Streaming UX: How I approached the user experience
Streaming quality is not only a backend concern. It is a user-experience concern.
I focused on these interaction details:
- Immediate feedback: responses start streaming token-by-token instead of waiting for the full completion.
- Visible progress: the active assistant message shows a typing indicator while streaming.
- Stable reading flow: previous messages are memoized so only the active message updates during stream.
- Citation timing: citations render after the response stabilizes, which avoids distracting layout jumps mid-stream.
- Input behavior: the send path is guarded while a request is in flight, preventing accidental duplicate submissions.
- Mobile ergonomics: visual viewport handling prevents keyboard and drawer animation conflicts on iOS.
These decisions improved perceived performance and made the chat feel more reliable even before raw latency optimizations.

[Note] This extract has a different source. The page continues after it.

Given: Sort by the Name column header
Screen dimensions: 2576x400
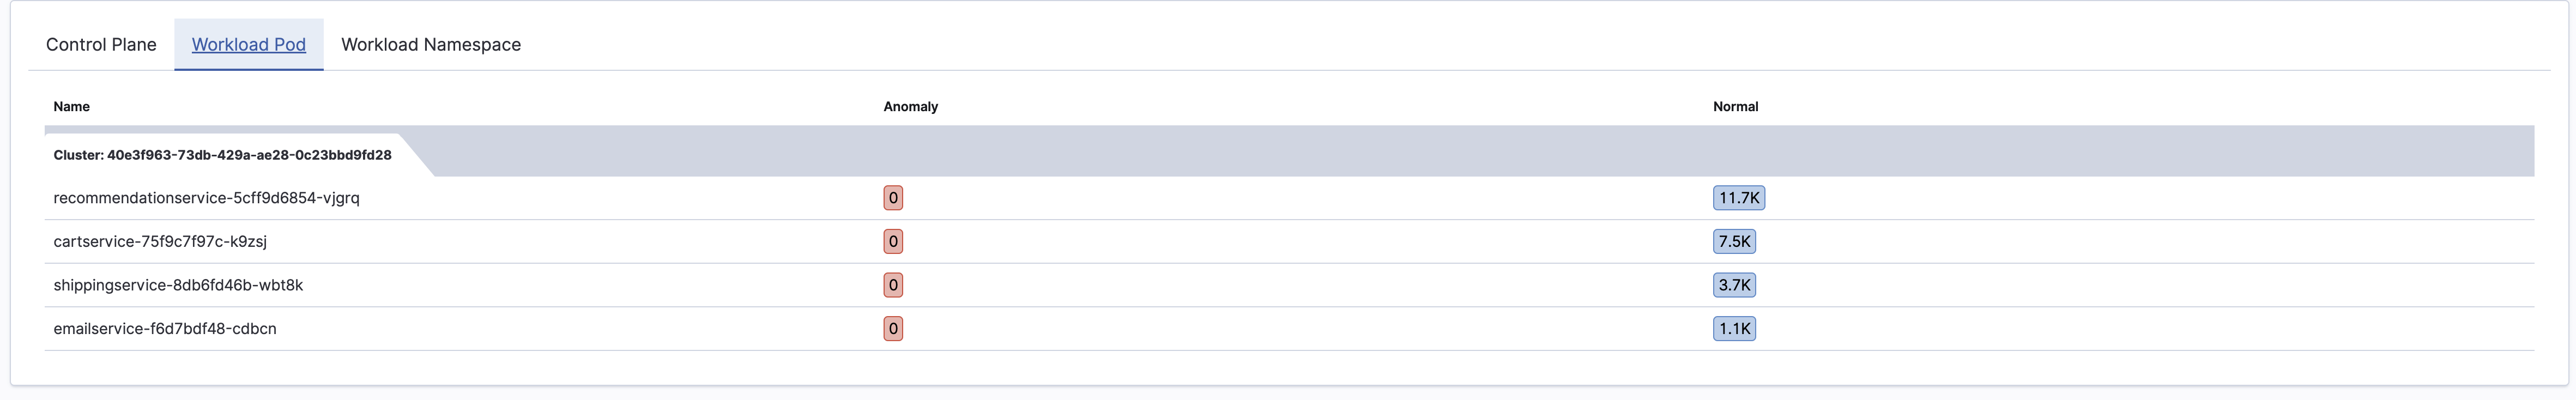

6) Reliability And Test Strategy

I treat this as an engineering system, not only a demo. I added tests at multiple layers:
- Pure-function tests for delta indexing logic
- Component tests for citation rendering and link behavior
- Route-level tests with mocked dependencies to verify request validation and model call settings
expect(streamTextMock).toHaveBeenCalledWith(
expect.objectContaining({ maxOutputTokens: 1000 }),
);
That gives confidence the contract stays correct while iterating quickly.
Results
Cost (estimated at ~1K monthly queries)
| Service | Cost |
|---|---|
| Embeddings (indexing) | < $0.01 |
| Embeddings (queries) | ~ $0.01 |
| GPT-4o-mini generation | ~ $0.50 - $2.00 |
| Upstash Vector (free tier) | $0 |
| Total | ~$0.50 - $2.00/month |
Runtime
| Metric | Target | Observed |
|---|---|---|
| Time to first token (warm) | < 1.5s | ~1s |
| Full answer latency | < 8s | ~4-6s |
| No-change re-indexing | < 3s | ~2s |
What I Would Improve Next
- Add an eval set for retrieval quality (query -> expected source) to catch regressions automatically.
- Run chunk-size experiments (
300,450,600) and measure citation accuracy, not just latency. - Consider a reranker only if corpus size and ambiguity grow enough to justify extra cost/latency.
- Add lightweight request tracing for retrieval status and citation usage in production.
Practical Takeaways
- Start with chunk quality. Better chunking beats premature model tuning.
- Keep retrieval explicit and observable through tools and structured statuses.
- Use content hashes for build-time indexing economics.
- Treat API semantics (
400vs500) as product behavior, not implementation detail. - Build tests at the right layer: pure logic, component behavior, and route integration.
Why This Project Matters
This project was intentionally scoped small, but engineered with production discipline:
- Architecture and tradeoff decisions were explicit.
- Reliability bugs were identified and fixed.
- Test coverage was added for core failure modes.
- Cost, latency, and UX constraints were measured and met.
If you are building a similar assistant for a docs site, portfolio, or internal knowledge base, this pattern is a practical baseline that scales from side project constraints to production expectations.